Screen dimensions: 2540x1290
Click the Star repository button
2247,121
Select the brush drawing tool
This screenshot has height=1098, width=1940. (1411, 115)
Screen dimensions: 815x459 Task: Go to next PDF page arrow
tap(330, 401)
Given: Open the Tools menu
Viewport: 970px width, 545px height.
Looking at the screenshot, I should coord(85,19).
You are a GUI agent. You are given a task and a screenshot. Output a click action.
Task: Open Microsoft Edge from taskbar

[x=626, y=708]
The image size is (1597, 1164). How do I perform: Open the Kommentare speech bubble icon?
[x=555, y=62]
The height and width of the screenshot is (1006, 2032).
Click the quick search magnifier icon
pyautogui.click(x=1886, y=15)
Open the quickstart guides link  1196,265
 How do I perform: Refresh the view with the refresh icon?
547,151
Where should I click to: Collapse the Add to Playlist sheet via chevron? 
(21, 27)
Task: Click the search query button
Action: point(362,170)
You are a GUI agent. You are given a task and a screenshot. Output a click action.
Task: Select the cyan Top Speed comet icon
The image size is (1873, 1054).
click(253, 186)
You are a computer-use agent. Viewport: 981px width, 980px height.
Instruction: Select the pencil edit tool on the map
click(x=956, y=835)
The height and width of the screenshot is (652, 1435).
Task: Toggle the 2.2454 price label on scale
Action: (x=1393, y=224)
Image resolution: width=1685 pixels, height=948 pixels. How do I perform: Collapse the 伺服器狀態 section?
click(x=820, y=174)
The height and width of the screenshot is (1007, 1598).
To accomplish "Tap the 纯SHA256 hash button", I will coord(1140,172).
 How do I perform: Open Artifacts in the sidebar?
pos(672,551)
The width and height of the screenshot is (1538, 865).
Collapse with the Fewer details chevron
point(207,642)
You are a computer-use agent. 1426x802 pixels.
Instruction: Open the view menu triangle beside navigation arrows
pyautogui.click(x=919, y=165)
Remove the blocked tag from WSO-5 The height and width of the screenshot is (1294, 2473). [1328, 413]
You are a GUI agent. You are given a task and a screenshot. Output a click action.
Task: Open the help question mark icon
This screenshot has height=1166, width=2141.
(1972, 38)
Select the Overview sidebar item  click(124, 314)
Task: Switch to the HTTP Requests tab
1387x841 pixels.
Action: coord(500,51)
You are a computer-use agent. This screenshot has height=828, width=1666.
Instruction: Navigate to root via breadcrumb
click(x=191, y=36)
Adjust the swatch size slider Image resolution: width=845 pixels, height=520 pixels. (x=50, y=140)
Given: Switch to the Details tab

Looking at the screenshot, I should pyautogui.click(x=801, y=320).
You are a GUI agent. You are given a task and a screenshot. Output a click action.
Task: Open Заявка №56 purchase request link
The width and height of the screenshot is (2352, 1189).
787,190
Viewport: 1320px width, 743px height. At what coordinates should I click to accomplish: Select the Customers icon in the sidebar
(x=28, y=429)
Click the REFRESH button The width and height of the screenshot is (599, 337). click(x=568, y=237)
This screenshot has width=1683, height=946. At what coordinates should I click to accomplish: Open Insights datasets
______________________________
**PROBLEM REQUIREMENTS:** In the entries above, find each line containing the string "computer" and copy it.

**ANSWER SECTION:**
You are a computer-use agent. Viewport: 981px width, 980px height.
You are a computer-use agent. 1426x802 pixels.
You are a computer-use agent. This screenshot has height=828, width=1666.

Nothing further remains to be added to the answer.